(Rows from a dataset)

--- start ---

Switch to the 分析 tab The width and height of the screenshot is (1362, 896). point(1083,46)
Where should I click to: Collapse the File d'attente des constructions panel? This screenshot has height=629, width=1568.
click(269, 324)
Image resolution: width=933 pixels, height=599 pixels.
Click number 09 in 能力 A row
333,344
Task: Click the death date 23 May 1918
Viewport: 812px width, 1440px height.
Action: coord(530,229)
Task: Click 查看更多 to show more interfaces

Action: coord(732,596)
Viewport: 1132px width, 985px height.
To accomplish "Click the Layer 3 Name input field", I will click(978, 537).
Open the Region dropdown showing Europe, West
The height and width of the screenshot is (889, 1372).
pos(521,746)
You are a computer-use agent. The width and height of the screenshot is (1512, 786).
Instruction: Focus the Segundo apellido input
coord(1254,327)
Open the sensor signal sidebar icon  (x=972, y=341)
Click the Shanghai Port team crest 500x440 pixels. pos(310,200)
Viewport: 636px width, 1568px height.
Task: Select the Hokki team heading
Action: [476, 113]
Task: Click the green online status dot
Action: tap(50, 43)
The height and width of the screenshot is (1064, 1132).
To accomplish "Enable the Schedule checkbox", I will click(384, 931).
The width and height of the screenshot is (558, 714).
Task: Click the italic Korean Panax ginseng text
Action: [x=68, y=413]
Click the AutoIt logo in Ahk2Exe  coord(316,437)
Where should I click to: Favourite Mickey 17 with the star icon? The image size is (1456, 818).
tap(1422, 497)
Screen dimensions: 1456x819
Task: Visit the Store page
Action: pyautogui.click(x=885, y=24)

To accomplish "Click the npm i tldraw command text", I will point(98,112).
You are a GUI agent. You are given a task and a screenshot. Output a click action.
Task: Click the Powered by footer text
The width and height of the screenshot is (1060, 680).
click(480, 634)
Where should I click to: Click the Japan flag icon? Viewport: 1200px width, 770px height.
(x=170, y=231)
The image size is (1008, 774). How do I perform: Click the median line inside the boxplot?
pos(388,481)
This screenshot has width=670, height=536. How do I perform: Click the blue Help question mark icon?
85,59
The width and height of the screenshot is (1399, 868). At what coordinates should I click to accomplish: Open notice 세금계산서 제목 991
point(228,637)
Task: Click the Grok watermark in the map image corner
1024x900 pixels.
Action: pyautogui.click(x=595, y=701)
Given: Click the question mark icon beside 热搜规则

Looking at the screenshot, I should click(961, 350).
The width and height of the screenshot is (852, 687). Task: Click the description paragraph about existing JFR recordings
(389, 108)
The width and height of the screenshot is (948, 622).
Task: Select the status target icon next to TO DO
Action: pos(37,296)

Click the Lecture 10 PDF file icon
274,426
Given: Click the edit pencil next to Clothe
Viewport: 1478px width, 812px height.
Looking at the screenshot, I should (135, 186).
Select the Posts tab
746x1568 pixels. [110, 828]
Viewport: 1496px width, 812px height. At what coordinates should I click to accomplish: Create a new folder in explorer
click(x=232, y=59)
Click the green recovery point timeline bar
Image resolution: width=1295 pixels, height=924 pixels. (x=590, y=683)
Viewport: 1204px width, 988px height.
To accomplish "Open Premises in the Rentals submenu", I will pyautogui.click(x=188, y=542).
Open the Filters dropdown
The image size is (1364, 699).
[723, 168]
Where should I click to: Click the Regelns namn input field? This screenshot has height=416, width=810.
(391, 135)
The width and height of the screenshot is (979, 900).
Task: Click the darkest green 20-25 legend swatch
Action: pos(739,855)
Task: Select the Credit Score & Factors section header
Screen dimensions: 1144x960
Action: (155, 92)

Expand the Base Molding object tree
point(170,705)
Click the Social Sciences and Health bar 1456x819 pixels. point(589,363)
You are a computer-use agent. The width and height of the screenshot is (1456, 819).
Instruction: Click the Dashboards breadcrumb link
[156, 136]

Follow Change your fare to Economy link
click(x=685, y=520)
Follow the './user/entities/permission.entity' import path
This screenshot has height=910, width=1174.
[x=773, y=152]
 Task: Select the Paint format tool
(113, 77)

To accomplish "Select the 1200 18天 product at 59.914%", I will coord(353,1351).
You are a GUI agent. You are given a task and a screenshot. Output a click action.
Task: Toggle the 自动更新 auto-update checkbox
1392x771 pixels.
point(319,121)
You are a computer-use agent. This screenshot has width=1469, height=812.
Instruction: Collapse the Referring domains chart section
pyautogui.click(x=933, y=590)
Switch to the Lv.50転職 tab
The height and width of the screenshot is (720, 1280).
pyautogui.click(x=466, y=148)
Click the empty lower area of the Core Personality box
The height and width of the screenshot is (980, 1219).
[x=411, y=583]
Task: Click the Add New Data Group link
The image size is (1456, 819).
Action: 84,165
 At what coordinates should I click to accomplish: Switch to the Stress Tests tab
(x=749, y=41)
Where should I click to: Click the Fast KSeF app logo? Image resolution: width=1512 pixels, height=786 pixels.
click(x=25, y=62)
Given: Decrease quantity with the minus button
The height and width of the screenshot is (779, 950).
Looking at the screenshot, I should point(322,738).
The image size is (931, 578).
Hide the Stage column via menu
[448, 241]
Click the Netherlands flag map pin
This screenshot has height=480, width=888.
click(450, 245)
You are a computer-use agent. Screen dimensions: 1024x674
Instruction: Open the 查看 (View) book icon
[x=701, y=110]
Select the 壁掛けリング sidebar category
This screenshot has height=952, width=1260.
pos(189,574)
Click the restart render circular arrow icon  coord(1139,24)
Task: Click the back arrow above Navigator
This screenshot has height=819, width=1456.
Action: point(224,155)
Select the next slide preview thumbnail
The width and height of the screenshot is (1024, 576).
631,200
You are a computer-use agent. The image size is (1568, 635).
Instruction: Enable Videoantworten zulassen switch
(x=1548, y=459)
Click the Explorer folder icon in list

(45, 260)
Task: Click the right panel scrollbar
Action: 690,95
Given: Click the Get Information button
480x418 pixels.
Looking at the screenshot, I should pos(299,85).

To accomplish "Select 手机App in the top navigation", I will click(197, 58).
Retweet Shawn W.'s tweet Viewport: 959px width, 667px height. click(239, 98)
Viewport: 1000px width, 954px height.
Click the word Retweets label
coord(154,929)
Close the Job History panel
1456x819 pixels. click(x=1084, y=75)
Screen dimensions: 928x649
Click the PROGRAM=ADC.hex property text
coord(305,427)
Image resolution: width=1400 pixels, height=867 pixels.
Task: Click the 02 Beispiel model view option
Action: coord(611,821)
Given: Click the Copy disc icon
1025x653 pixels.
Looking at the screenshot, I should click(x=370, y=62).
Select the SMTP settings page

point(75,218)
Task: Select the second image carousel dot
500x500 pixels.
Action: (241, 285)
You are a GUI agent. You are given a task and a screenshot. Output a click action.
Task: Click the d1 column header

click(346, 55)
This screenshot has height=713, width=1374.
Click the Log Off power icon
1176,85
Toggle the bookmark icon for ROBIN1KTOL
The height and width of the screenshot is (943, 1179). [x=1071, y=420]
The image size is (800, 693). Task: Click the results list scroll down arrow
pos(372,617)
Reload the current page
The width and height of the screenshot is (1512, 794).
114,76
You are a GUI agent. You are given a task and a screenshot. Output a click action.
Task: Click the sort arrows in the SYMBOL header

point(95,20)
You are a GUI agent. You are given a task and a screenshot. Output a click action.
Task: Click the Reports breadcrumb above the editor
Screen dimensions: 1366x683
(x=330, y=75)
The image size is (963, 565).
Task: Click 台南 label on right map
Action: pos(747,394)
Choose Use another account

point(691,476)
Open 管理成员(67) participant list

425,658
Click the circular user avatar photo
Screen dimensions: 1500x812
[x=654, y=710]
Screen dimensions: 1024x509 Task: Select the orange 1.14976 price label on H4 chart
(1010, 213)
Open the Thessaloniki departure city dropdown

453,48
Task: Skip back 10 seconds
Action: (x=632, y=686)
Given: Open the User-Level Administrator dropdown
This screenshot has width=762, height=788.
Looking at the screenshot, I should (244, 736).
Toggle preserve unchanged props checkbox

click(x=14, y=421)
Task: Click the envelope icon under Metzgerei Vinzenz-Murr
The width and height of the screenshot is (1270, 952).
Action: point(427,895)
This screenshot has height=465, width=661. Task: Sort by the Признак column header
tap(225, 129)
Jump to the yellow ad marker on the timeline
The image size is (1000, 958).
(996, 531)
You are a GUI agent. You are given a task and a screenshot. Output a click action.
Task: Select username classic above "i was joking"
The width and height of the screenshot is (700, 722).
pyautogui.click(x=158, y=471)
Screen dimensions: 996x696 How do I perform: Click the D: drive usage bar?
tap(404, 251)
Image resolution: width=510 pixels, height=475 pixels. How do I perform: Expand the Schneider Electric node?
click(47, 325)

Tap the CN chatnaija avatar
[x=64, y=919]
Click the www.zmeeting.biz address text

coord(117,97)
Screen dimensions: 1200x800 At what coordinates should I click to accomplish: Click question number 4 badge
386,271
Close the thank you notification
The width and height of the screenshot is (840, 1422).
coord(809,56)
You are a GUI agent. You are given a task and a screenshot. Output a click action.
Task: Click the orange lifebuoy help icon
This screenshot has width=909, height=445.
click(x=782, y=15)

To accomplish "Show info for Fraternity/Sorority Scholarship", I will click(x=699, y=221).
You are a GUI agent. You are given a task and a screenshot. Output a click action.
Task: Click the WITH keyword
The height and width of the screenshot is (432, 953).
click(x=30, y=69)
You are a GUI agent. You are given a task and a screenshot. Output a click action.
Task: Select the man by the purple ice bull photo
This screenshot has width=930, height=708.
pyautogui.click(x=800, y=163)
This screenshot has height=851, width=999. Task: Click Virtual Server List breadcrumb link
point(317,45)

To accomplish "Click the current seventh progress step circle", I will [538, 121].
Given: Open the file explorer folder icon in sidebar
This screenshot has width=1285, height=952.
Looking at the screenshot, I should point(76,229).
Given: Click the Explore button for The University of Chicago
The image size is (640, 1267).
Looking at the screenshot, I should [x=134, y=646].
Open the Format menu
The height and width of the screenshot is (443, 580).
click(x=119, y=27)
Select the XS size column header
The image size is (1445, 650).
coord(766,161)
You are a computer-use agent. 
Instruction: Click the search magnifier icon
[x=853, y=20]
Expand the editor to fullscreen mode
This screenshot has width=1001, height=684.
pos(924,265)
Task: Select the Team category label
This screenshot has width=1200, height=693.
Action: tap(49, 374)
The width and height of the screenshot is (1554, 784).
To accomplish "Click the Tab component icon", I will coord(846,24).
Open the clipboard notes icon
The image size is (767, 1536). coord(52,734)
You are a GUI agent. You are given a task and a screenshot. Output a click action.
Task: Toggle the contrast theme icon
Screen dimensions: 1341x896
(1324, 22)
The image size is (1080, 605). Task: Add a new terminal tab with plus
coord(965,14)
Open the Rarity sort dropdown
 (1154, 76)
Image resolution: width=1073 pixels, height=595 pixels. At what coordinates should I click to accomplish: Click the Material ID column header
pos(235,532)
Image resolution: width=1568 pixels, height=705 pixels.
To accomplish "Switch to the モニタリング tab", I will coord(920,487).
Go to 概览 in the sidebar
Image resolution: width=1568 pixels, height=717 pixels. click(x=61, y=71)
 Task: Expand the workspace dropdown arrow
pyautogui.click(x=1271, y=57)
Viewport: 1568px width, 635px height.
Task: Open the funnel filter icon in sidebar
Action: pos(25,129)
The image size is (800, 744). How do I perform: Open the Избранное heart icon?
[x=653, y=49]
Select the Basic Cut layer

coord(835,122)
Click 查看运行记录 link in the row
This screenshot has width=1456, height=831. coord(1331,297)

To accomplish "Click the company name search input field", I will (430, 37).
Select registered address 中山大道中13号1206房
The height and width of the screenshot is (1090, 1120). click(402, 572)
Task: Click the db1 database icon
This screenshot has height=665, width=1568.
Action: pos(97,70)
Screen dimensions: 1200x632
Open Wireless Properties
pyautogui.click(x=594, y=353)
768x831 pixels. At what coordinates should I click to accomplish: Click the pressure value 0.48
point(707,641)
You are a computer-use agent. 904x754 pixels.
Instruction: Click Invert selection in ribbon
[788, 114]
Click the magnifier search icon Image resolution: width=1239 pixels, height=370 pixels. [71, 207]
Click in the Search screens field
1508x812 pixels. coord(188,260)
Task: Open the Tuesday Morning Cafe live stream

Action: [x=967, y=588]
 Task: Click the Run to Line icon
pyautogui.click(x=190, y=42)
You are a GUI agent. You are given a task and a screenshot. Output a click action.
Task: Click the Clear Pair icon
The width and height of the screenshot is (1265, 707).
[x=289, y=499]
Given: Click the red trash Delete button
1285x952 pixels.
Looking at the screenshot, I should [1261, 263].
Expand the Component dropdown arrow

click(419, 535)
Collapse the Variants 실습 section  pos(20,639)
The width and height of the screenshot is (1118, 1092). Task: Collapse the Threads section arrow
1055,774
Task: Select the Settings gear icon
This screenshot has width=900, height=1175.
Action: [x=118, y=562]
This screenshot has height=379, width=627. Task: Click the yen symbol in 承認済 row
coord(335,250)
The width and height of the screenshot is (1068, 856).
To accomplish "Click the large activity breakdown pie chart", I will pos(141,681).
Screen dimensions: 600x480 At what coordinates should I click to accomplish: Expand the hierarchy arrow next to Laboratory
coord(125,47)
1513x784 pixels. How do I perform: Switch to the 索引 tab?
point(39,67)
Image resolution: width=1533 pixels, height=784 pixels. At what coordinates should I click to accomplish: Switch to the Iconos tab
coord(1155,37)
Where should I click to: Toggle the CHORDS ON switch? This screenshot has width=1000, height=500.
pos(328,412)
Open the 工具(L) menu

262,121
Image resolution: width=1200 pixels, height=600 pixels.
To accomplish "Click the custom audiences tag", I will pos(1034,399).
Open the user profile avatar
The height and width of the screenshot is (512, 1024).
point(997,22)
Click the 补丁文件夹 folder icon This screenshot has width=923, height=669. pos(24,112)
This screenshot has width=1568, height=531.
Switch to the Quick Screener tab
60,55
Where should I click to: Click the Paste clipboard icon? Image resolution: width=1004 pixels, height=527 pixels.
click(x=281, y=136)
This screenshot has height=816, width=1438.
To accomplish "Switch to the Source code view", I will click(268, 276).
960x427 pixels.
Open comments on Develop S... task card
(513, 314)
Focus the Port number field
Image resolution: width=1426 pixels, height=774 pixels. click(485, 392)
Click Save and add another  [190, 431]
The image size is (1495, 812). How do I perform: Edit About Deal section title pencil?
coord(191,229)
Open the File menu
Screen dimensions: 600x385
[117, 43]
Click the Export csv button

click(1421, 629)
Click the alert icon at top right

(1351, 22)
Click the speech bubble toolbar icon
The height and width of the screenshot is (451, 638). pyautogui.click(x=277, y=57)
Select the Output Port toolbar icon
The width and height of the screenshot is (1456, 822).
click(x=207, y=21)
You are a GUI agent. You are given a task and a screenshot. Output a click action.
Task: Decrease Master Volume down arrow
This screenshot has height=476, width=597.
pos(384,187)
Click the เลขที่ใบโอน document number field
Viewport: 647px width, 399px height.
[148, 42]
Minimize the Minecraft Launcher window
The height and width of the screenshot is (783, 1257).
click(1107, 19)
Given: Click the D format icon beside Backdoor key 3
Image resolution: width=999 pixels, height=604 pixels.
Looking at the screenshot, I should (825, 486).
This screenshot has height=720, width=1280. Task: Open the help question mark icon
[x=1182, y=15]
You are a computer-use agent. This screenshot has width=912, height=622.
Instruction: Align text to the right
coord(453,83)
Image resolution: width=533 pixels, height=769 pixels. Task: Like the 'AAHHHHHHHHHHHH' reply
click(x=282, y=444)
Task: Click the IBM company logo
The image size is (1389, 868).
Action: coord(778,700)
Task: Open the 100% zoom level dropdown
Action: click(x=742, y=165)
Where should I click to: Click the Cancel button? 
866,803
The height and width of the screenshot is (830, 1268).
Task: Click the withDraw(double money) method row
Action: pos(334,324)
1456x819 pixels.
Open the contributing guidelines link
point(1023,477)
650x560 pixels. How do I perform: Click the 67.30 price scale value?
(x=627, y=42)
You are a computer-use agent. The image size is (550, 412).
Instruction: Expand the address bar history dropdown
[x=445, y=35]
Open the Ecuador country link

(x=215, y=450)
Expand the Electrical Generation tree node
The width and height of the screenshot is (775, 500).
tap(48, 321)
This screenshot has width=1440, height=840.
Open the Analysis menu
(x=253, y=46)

--- end ---

• **WHAT THE EXERCISE ASKS**
Rewrite the records from the start through the line containing "coord(1254,327)", swapping "Viewport" for "Display" and leaving everything else unchanged.

• **EXERCISE SOLUTION**
Switch to the 分析 tab The width and height of the screenshot is (1362, 896). point(1083,46)
Where should I click to: Collapse the File d'attente des constructions panel? This screenshot has height=629, width=1568.
click(269, 324)
Image resolution: width=933 pixels, height=599 pixels.
Click number 09 in 能力 A row
333,344
Task: Click the death date 23 May 1918
Display: 812px width, 1440px height.
Action: coord(530,229)
Task: Click 查看更多 to show more interfaces

Action: coord(732,596)
Display: 1132px width, 985px height.
To accomplish "Click the Layer 3 Name input field", I will click(978, 537).
Open the Region dropdown showing Europe, West
The height and width of the screenshot is (889, 1372).
pos(521,746)
You are a computer-use agent. The width and height of the screenshot is (1512, 786).
Instruction: Focus the Segundo apellido input
coord(1254,327)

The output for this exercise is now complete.